Copy each line of the data below in which the word "computer" can be found.

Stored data
========

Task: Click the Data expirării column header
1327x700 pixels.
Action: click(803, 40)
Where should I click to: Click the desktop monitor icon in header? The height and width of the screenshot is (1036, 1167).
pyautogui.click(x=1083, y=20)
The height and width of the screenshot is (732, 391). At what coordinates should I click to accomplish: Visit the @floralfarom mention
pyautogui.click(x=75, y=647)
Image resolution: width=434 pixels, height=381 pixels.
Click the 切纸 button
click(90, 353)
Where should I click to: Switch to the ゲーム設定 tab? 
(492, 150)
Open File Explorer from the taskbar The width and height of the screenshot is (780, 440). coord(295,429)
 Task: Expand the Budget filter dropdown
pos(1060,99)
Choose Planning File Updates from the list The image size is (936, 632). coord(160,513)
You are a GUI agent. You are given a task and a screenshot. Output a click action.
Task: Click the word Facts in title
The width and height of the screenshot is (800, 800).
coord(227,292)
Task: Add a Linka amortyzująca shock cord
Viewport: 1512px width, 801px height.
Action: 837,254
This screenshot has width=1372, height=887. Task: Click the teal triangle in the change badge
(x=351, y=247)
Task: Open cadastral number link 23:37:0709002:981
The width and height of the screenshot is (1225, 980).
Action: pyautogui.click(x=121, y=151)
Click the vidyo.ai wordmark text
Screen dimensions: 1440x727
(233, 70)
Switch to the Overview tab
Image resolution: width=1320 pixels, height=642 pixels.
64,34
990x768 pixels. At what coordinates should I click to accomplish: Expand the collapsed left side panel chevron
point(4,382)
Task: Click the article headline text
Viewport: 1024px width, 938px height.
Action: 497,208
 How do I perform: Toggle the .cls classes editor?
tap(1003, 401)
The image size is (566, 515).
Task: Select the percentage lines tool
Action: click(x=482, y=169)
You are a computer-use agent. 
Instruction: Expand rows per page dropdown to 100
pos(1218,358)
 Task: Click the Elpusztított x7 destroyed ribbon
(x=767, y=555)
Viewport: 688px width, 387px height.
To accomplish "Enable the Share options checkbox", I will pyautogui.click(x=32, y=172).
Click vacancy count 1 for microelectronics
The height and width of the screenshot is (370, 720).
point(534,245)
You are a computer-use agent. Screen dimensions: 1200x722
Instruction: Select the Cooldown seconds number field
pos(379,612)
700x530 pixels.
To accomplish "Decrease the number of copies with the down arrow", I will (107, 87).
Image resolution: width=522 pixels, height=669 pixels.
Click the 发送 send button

========

Solved exercise:
You are a computer-use agent. 
You are a computer-use agent. Screen dimensions: 1200x722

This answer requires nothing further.